O’Doherty has been hung in numerous art prizes including the Sulman and the Salon Des Refuses. He has won the Paddington Art Prize for landscape, the Commendation Award at the Mosman Art Prize and the Alan Gamble Memorial Prize for the built environment.
Commencing in 2014 and running over the next two years Peter has a collaborative touring regional gallery exhibition ‘Moving House’ with his wife Susan O’Doherty, combining her assemblages depicting various rooms of the house and his canvases of external suburban house facades.
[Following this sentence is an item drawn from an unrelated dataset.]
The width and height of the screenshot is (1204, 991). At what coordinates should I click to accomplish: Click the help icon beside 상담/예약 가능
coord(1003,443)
For two decades he was prominent musically as bass player in the band ‘Mental As Anything’. Nowadays, as a musical outlet, he and his brother, painter, musician and illustrator Reg Mombassa / Chris O’Doherty perform and release albums together as Dog Trumpet.
Peter is represented in Sydney by King Street Gallery on William and in Melbourne by Gould Galleries.
PROFILE: LINDA SEIFFERT
Linda Seiffert is an artist based in The Blue Mountains, Australia. She specialises in ceramics and works in a variety of other mediums. Graduating with a Bachelor of Fine Art (Ceramics) from The National Art School Sydney, she was awarded the Graduating Student Award for excellence and has since received a multitude of accolades for her distinctive sculpture.
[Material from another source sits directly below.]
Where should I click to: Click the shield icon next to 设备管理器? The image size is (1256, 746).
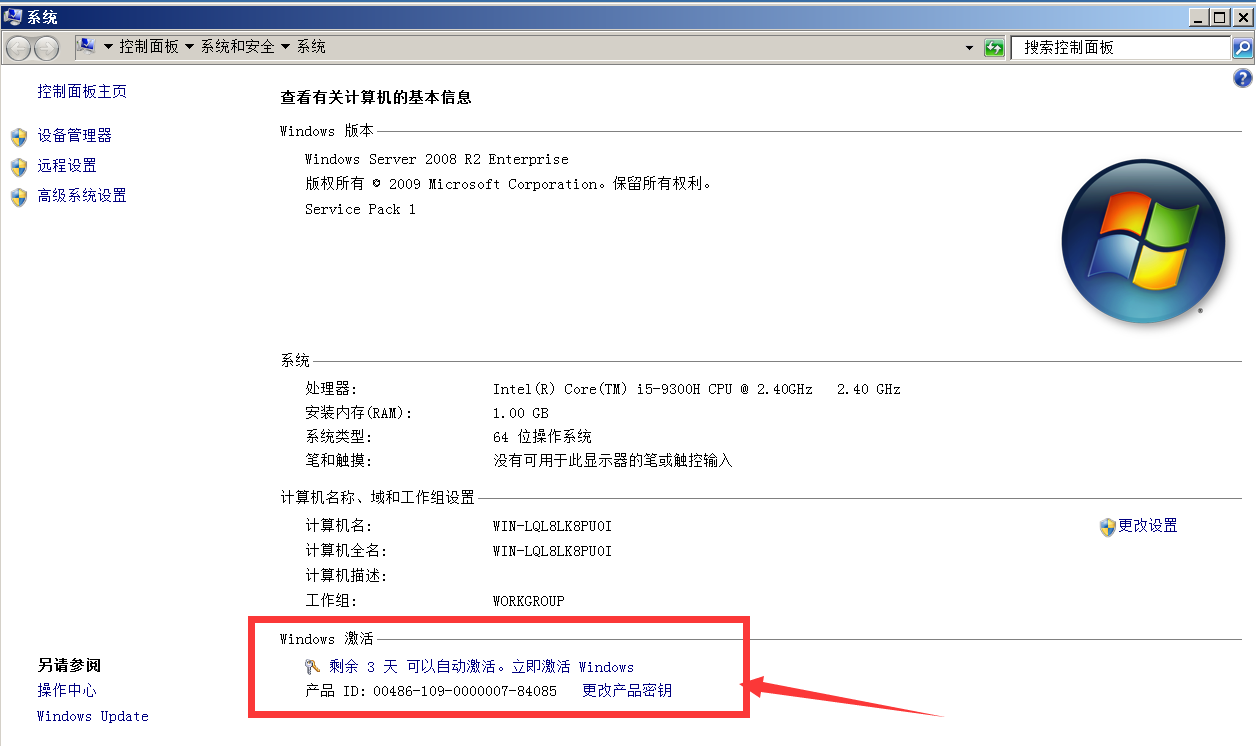(x=18, y=137)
In her studio Linda produces work for exhibitions, commissions, commercial and community projects. A passionate and experienced teacher of ceramics, she lecturers in The National Art Schools HSC Extension Program and has taught in the undergraduate program. Linda’s artistic investigations span a broad scope of ideas and contexts, her subject matter shifting and evolving with each new project. The natural world has been a long standing muse for Linda’s work, her quiet observations culminating into expressive, emotive forms. Most recently, her research explores the transitional zones between the manmade and natural environment. It ponders the existing incongruity of these conditions as a symptom of our human separation from the natural world, and recognises the tenuous experience of navigating between these contrasting environments. At its heart Linda’s work reflects on our relationship with the natural world and our place within it.
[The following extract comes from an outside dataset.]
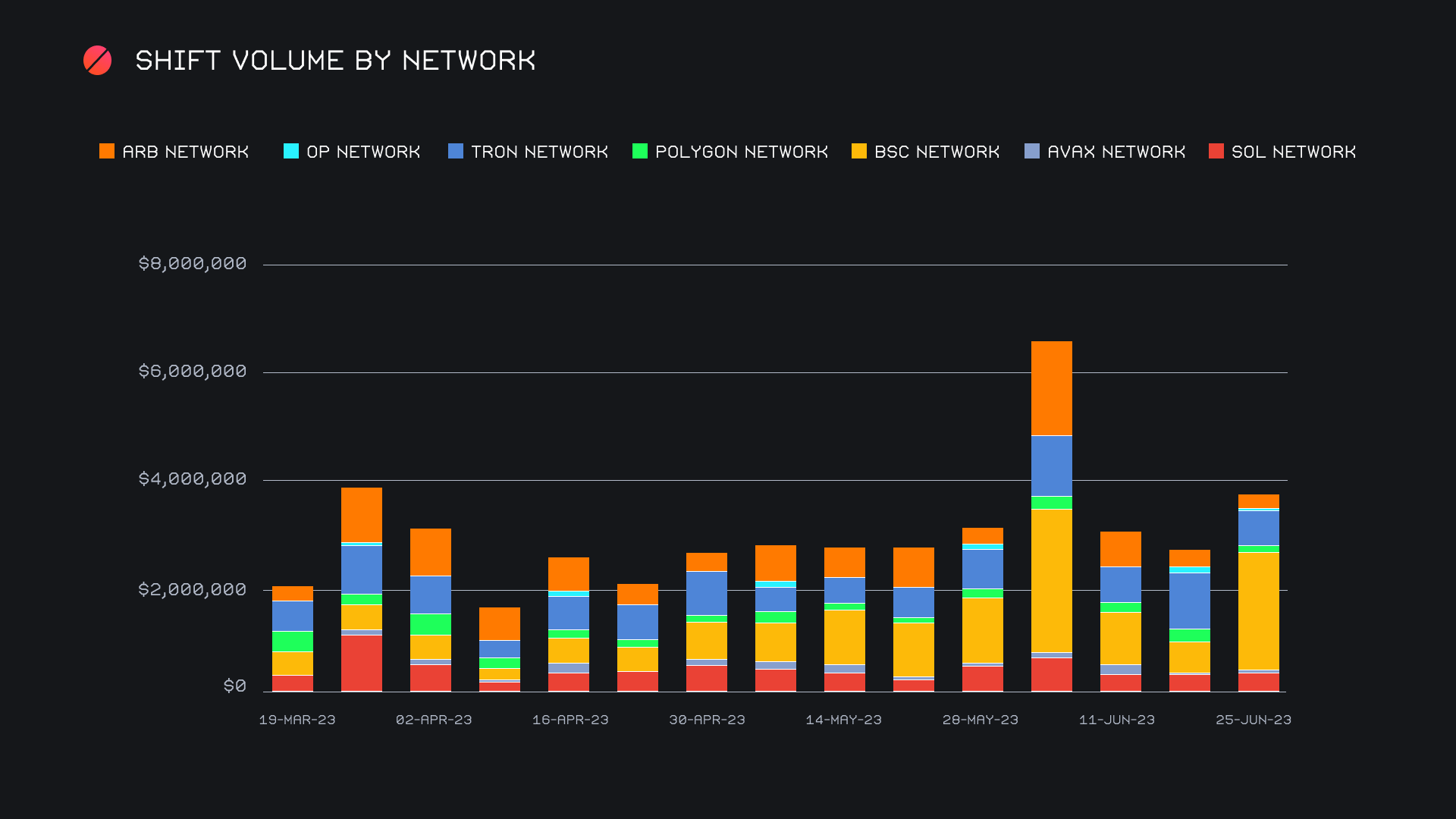Image resolution: width=1456 pixels, height=819 pixels.
Task: Click the OP Network cyan legend swatch
Action: point(291,152)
‘My practice inquiries into the mystery, diversity and dynamism of the natural world. Nature’s infinitely evolving expressions flow through my work. I am interested in drawing visual connections from organic forms and processes, observing microcosmic and macrocosmic patterns, translating them through abstract, organic sculptural forms. Working with clay and the natural world is an intuitive process which reveals physical and behavioural patterns which reflect structures that exist throughout our lives.’